Hedgeye Retail’s Take:  Not sure why this is newsworthy given the 14+ million consumers that have embraced the iPad as a new way access the internet.  Big ticket selling online is nothing new although flash sales selling $24,000 watches certainly is.

 

Cost Crisis Impacts Shoe Firms - For months, footwear manufacturers worried about the prospect of rising expenses for producing shoes. Now, thanks to big bumps in raw materials and labor costs, those fears are the new economic reality for the fall season. “Everything is going up like crazy,” said designer Stuart Weitzman. “It’s really the biggest story of the season, more so than whether a platform [heel] is important or not.” As previously reported in Footwear News, sourcing costs across the board, for labor, raw materials and shipping are slated to rise sharply in 2011. “The material costs are up and the labor cost also is significantly up this season, at least 10 percent, and some are higher than that,” said Maxwell Harrel, president of Corso Como. <WWD>

Hedgeye Retail’s Take:  Perhaps this shouldn’t be so surprising given the sharp increases we’ve seen in raw material, labor, and freight across the board in the apparel sector.  Leather remains a key culprit in y/y increases.

 

Quake Disrupts Key Supply Chains - The earthquake that struck northeast Japan Friday forced shutdowns across a broad spectrum of the country's industries, but the bigger impact for companies could come in the weeks ahead as the disruptions make their way through the global supply chain. The 8.9-magnitude earth quake, one of the largest on record, has crippled activity for now in a country that is a critical source of parts for consumer electronics, as well as a key producer of automobiles, auto parts, steel and other goods.  Plants don't appear to have suffered widespread, catastrophic damage, but production delays could be enough to affect some tightly calibrated industries.

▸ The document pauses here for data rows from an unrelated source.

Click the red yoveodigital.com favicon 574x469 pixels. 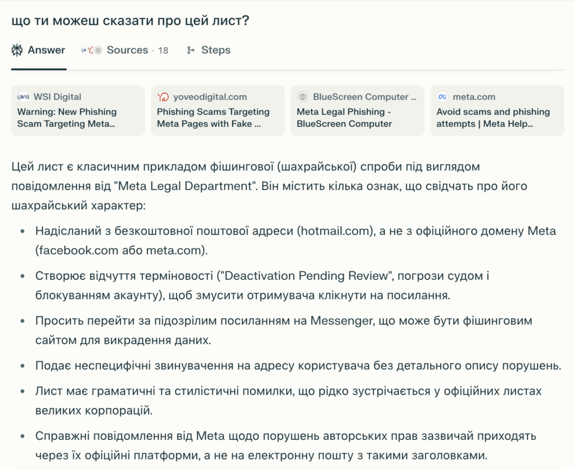click(163, 96)
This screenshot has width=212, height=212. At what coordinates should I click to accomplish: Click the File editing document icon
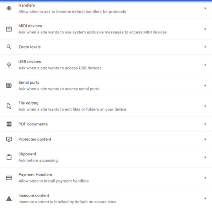(x=9, y=106)
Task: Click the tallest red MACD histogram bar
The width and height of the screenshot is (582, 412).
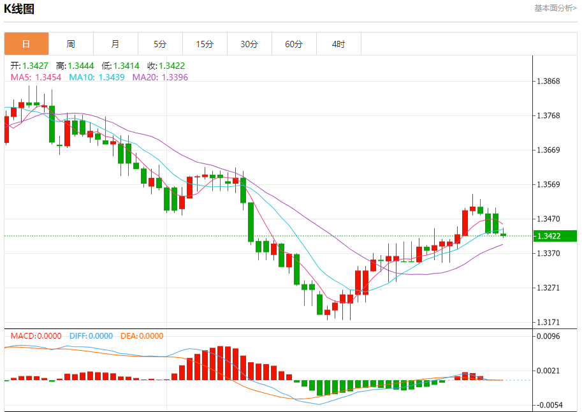Action: (221, 363)
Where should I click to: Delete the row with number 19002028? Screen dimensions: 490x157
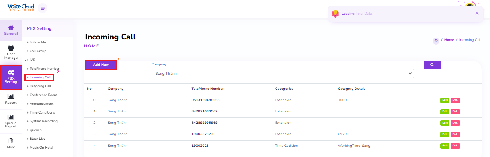(x=455, y=146)
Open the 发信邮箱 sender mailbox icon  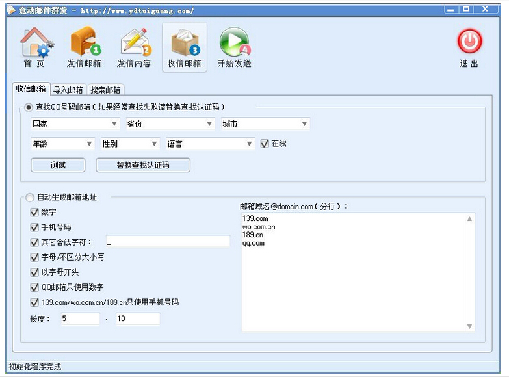point(85,43)
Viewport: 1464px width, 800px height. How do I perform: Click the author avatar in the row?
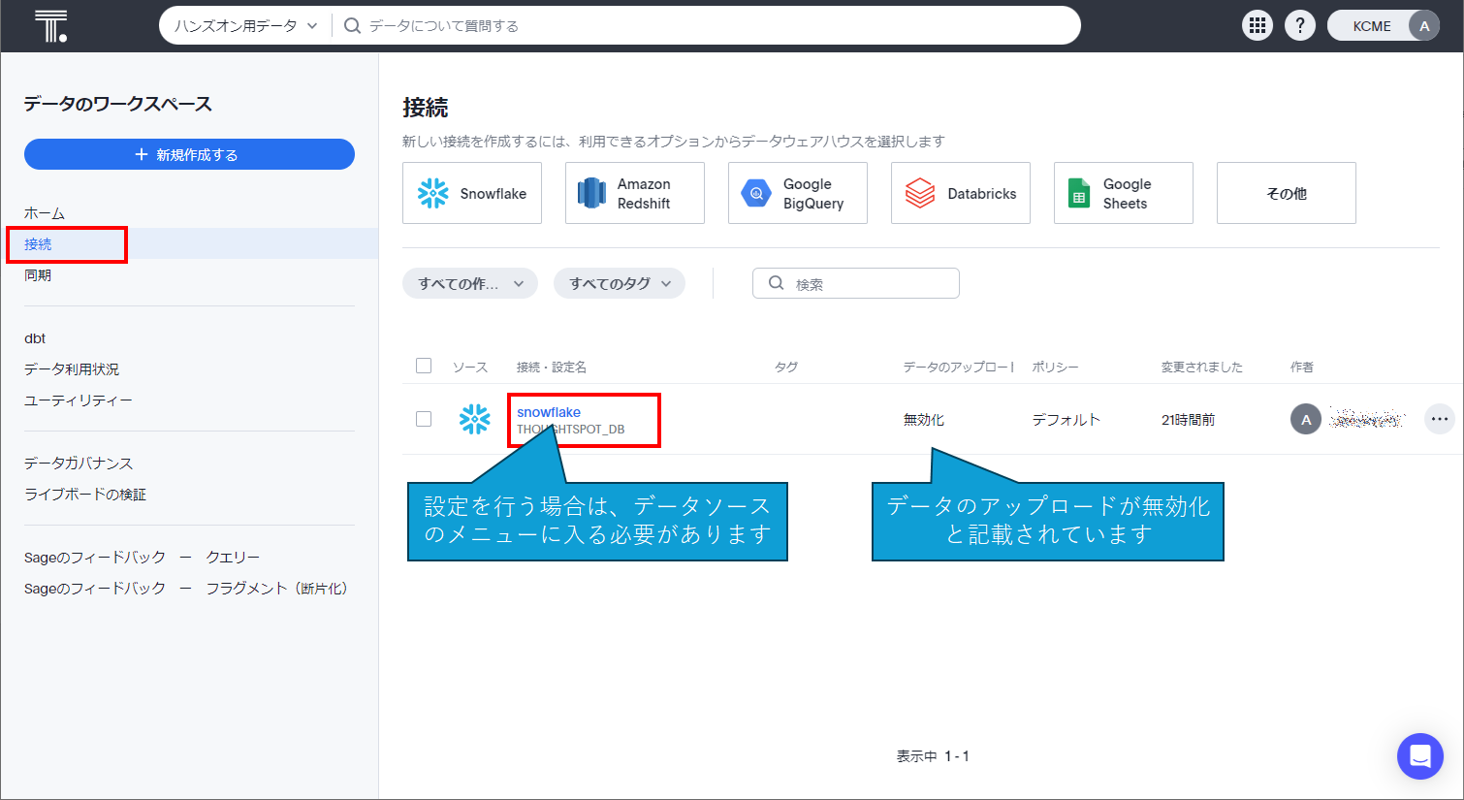[x=1305, y=419]
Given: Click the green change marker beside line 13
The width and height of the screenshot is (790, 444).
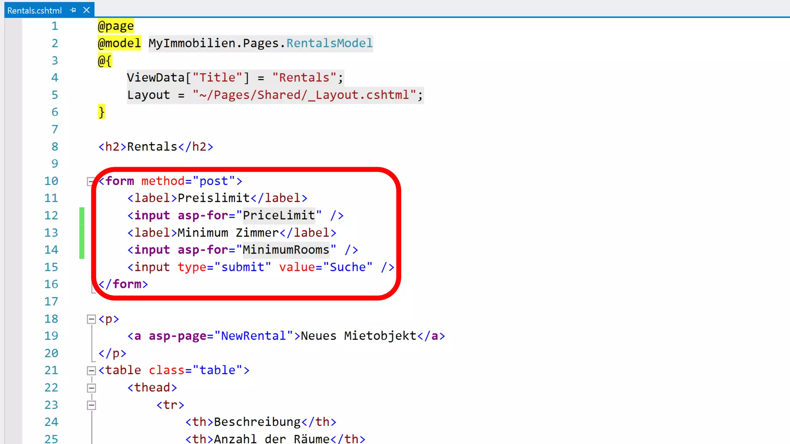Looking at the screenshot, I should click(82, 233).
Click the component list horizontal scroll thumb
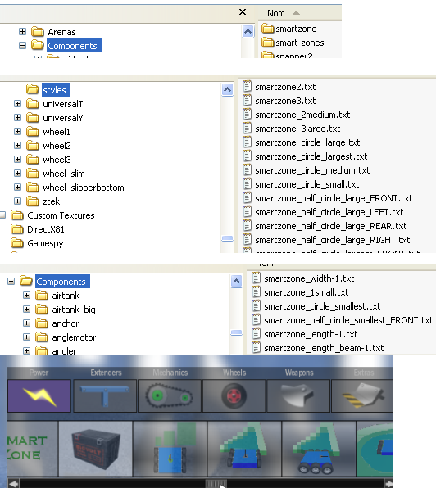 click(x=216, y=483)
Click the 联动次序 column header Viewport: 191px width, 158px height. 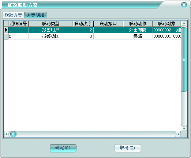click(x=83, y=24)
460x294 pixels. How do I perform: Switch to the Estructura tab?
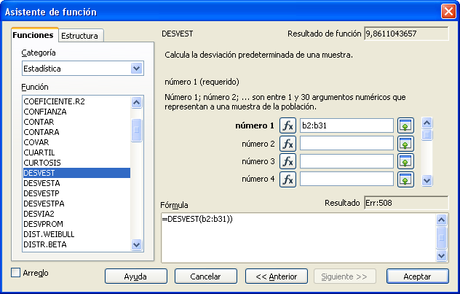[x=81, y=36]
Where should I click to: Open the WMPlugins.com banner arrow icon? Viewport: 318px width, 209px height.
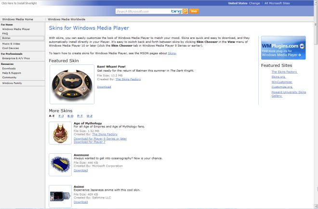(x=302, y=46)
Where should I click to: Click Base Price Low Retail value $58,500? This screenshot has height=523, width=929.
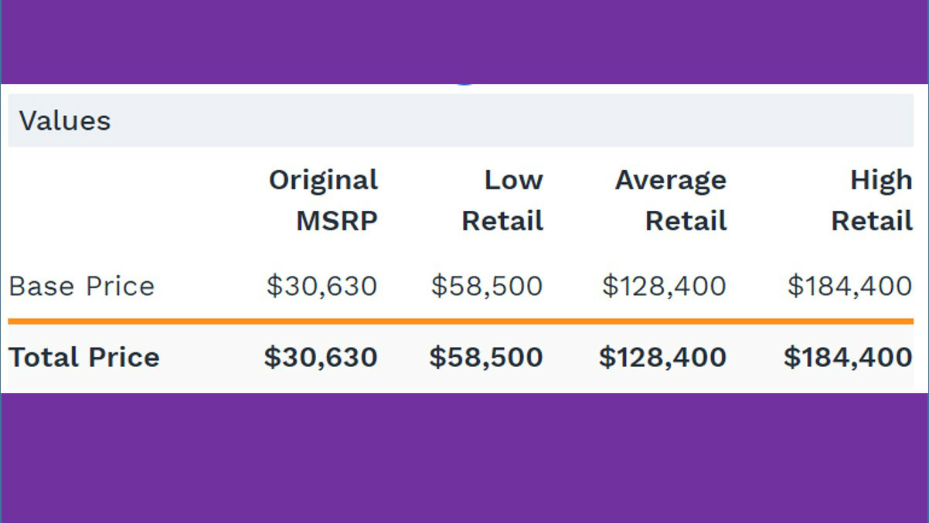coord(487,287)
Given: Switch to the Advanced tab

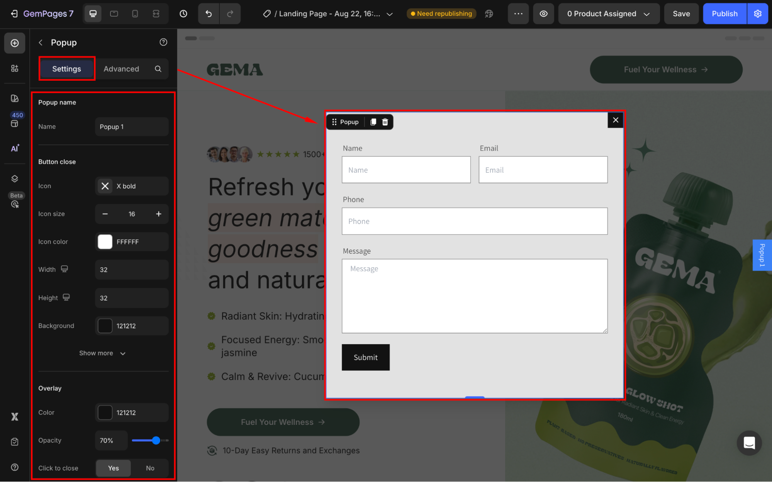Looking at the screenshot, I should (121, 69).
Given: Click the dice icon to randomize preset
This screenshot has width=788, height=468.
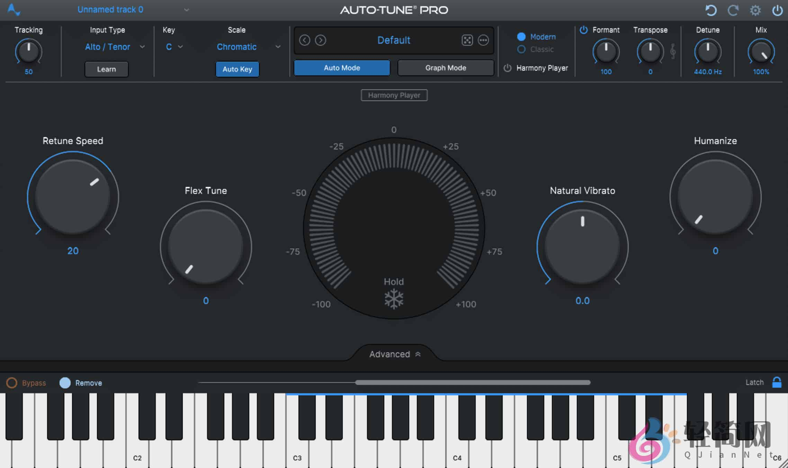Looking at the screenshot, I should coord(467,40).
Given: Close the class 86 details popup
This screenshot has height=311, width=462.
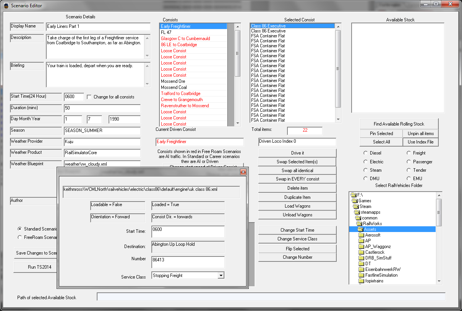Looking at the screenshot, I should click(x=243, y=172).
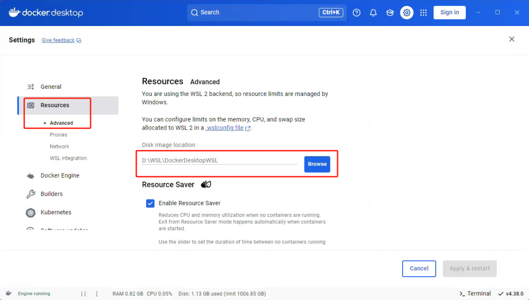Open notifications bell icon
Viewport: 529px width, 300px height.
(373, 13)
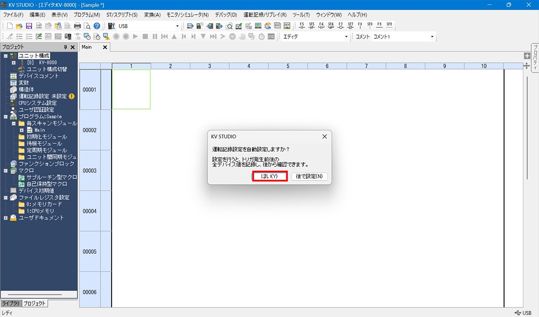This screenshot has width=539, height=317.
Task: Open the USB connection dropdown
Action: pos(177,26)
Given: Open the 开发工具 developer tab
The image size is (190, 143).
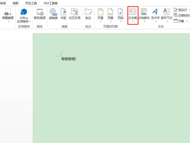Looking at the screenshot, I should pos(31,3).
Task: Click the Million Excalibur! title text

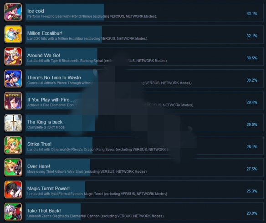Action: pos(45,33)
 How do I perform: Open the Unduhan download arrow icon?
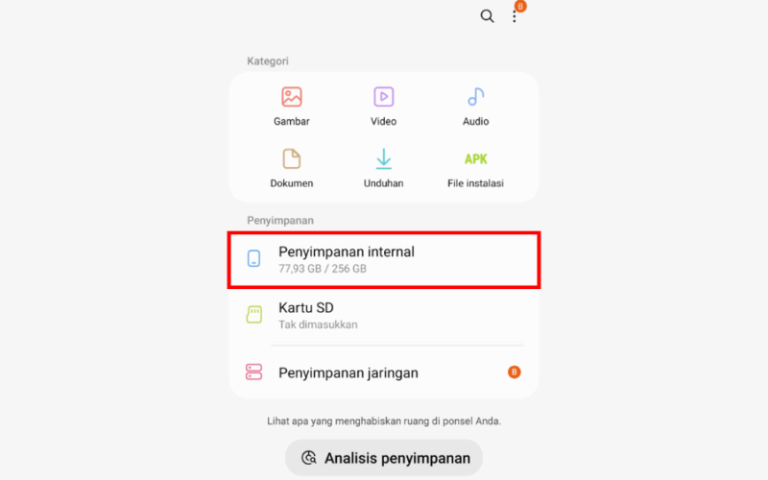coord(383,159)
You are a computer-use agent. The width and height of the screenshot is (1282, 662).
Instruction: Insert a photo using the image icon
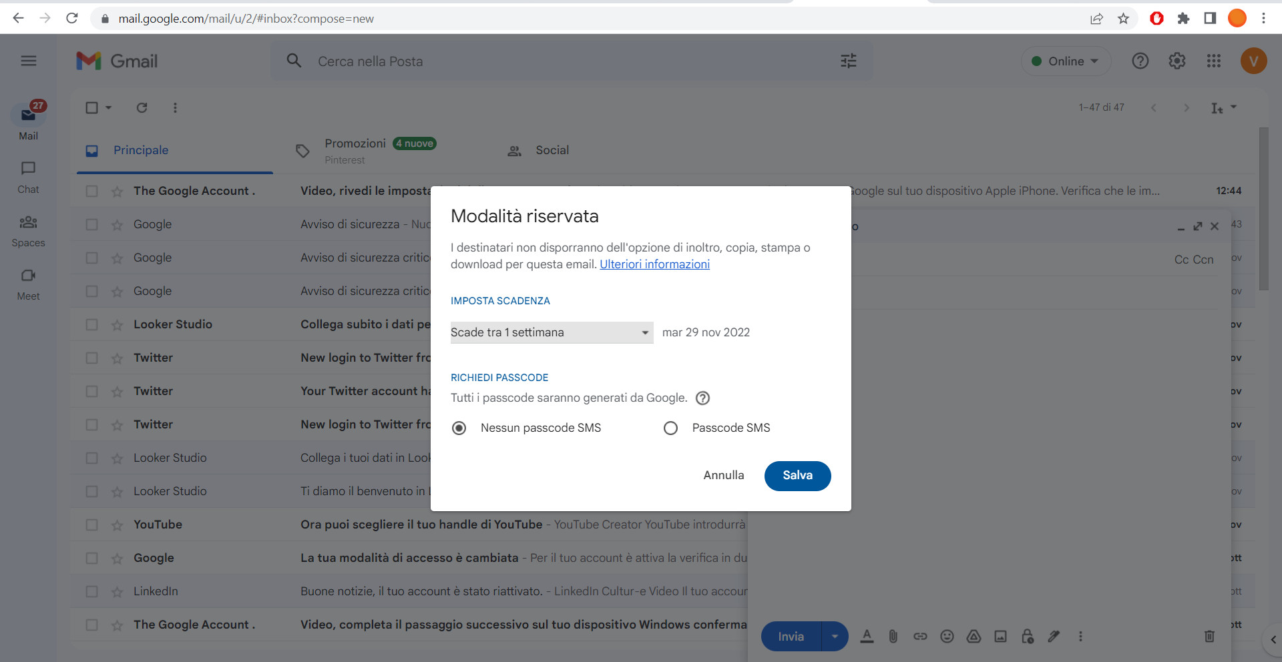tap(1000, 637)
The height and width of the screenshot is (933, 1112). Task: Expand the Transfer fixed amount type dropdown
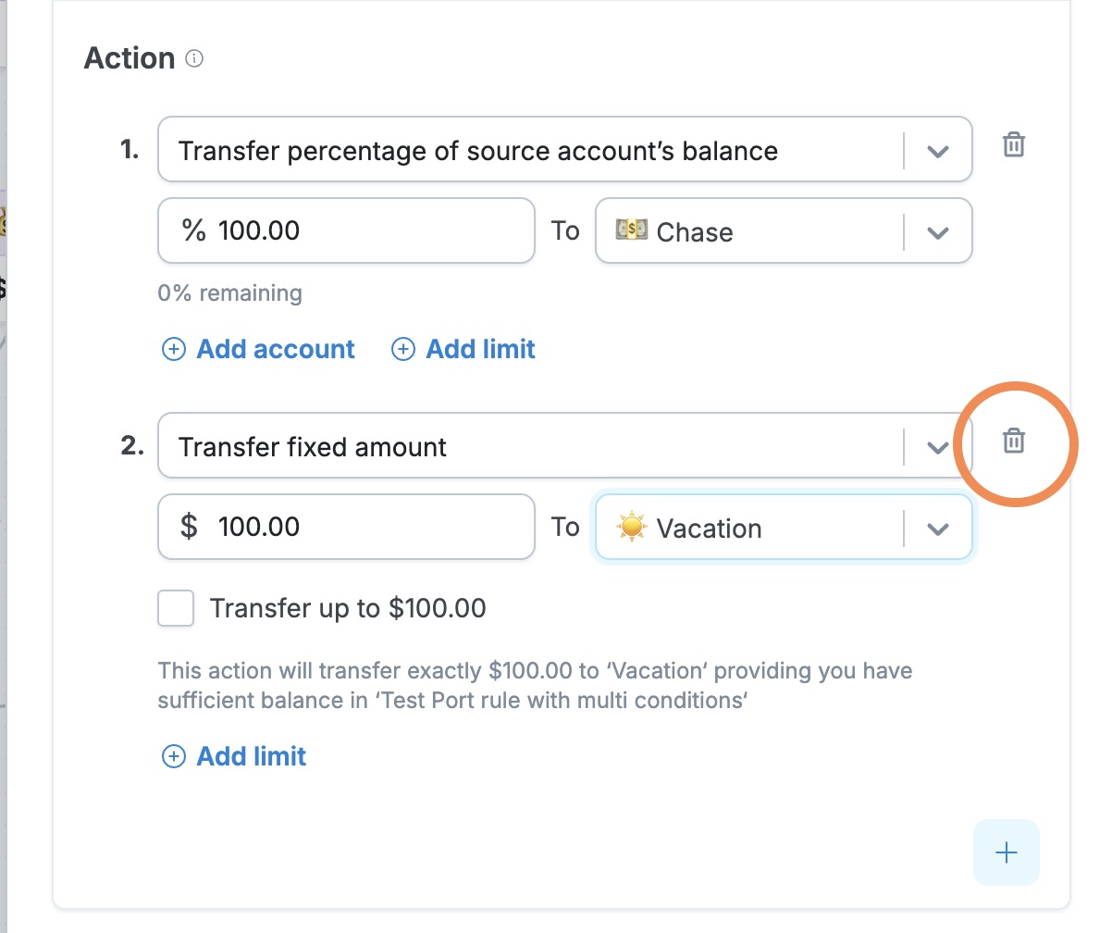click(x=938, y=447)
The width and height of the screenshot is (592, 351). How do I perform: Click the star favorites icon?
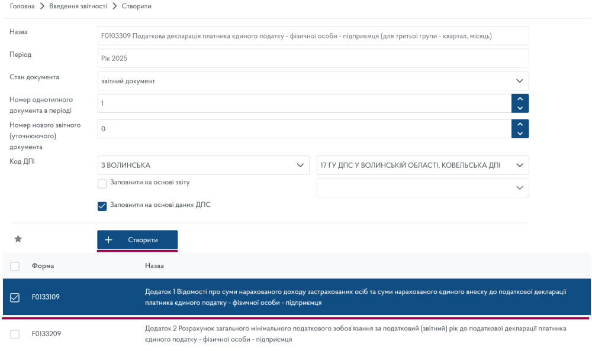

The earthquake affected operations at dozens of semiconductor factories, raising fears of shortages or price increases for a number of widely used components—particularly the chips known as flash memory that store data in hit products like smartphones and tablet PCs. <WallstreetJournal>

Hedgeye Retail’s Take:  This is likely to become a bigger story as time passes and existing inventories in key categories begin to diminish.

 

Pakistan: Tanners Association Urges for Reliable Supply of Utility - The leather industry in Pakistan is facing a decline in exports of up to 30%, partly due to a lack of basic facilities such as gas and electricity, said Khurshid Alam, chairman of the Pakistan Tanners Association (PTA). The Association has recently demanded the government to ensure uninterrupted supply of gas and electricity to tanners in the province of Punjab. He stressed that despite previous efforts to bring these issues to the attention of ministers, there has been no change. <FashionNetAsia>

Hedgeye Retail’s Take: With reliability of the country’s supply chain clearly in question, it seems highly unlikely that Pakistan will ever emerge as a leading global leather supplier.